Can you copy out every one of the rows below word for word, changing nothing?

Some rows:
::::
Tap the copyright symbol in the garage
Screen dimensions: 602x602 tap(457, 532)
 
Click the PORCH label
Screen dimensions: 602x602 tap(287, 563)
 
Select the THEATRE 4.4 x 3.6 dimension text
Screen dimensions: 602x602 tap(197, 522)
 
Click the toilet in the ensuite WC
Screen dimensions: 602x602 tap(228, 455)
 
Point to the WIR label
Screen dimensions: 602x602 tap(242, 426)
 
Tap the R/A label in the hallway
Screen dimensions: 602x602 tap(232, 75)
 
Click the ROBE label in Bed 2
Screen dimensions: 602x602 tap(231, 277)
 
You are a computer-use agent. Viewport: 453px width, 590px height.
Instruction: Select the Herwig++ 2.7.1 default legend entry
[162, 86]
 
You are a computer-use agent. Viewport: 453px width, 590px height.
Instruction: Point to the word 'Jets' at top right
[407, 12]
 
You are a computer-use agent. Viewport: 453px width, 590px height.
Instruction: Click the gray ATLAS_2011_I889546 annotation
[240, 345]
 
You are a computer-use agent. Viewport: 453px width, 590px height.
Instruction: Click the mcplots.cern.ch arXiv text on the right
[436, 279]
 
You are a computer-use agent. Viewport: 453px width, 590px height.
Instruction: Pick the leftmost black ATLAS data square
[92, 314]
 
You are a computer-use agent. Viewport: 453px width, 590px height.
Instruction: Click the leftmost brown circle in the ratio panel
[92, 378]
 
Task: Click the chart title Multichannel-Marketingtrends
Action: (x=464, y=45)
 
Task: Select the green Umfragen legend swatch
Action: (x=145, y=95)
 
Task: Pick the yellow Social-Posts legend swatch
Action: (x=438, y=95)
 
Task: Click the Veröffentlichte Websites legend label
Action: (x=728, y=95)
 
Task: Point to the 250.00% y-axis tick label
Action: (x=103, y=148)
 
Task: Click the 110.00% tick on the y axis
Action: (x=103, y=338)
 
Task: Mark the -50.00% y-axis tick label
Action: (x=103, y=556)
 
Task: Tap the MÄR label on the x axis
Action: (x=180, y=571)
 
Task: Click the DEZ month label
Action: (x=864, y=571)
::::
Written response:
Tap the copyright symbol in the garage
Screen dimensions: 602x602 tap(457, 532)
 
Click the PORCH label
Screen dimensions: 602x602 tap(287, 563)
 
Select the THEATRE 4.4 x 3.6 dimension text
Screen dimensions: 602x602 tap(197, 522)
 
Click the toilet in the ensuite WC
Screen dimensions: 602x602 tap(228, 455)
 
Point to the WIR label
Screen dimensions: 602x602 tap(242, 426)
 
Tap the R/A label in the hallway
Screen dimensions: 602x602 tap(232, 75)
 
Click the ROBE label in Bed 2
Screen dimensions: 602x602 tap(231, 277)
 
You are a computer-use agent. Viewport: 453px width, 590px height.
Instruction: Select the Herwig++ 2.7.1 default legend entry
[162, 86]
 
You are a computer-use agent. Viewport: 453px width, 590px height.
Instruction: Point to the word 'Jets' at top right
[407, 12]
 
You are a computer-use agent. Viewport: 453px width, 590px height.
Instruction: Click the gray ATLAS_2011_I889546 annotation
[240, 345]
 
You are a computer-use agent. Viewport: 453px width, 590px height.
Instruction: Click the mcplots.cern.ch arXiv text on the right
[436, 279]
 
You are a computer-use agent. Viewport: 453px width, 590px height.
Instruction: Pick the leftmost black ATLAS data square
[92, 314]
 
You are a computer-use agent. Viewport: 453px width, 590px height.
Instruction: Click the leftmost brown circle in the ratio panel
[92, 378]
 
Task: Click the chart title Multichannel-Marketingtrends
Action: (x=464, y=45)
 
Task: Select the green Umfragen legend swatch
Action: (x=145, y=95)
 
Task: Pick the yellow Social-Posts legend swatch
Action: (x=438, y=95)
 
Task: Click the Veröffentlichte Websites legend label
Action: (x=728, y=95)
 
Task: Point to the 250.00% y-axis tick label
Action: (x=103, y=148)
 
Task: Click the 110.00% tick on the y axis
Action: (x=103, y=338)
 
Task: Mark the -50.00% y-axis tick label
Action: (x=103, y=556)
 
Task: Tap the MÄR label on the x axis
Action: (x=180, y=571)
 
Task: Click the DEZ month label
Action: (x=864, y=571)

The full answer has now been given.